Given problem: Pull out every line of the material that contains the string "title". Case counts.

--- Begin ---

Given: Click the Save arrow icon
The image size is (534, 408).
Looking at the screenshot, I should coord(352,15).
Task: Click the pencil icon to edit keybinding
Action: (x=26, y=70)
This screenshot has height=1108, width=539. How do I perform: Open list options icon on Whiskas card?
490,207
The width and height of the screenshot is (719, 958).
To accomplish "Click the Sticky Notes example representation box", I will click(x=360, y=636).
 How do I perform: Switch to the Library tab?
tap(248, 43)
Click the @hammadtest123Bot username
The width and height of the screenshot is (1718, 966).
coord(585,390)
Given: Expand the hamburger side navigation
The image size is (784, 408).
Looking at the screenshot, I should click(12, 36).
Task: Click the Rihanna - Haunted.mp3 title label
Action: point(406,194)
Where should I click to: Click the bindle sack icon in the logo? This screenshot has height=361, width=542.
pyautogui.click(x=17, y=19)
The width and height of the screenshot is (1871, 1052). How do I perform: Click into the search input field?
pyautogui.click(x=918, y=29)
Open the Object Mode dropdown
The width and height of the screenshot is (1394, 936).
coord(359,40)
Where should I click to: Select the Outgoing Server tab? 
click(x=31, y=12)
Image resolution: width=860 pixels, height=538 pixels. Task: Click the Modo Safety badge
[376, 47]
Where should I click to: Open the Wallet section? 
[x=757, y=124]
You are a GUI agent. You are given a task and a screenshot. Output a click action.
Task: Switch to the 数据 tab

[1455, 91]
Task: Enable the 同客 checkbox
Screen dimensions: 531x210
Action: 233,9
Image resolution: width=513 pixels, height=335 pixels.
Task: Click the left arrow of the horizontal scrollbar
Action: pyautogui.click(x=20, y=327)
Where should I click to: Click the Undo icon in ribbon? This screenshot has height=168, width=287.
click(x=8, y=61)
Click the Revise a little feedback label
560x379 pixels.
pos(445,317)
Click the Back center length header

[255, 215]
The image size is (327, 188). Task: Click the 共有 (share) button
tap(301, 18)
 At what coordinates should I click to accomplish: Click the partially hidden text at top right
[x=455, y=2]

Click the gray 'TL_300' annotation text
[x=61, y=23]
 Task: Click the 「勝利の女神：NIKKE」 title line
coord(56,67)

--- End ---

The result:
Task: Click the Rihanna - Haunted.mp3 title label
 Task: Click the 「勝利の女神：NIKKE」 title line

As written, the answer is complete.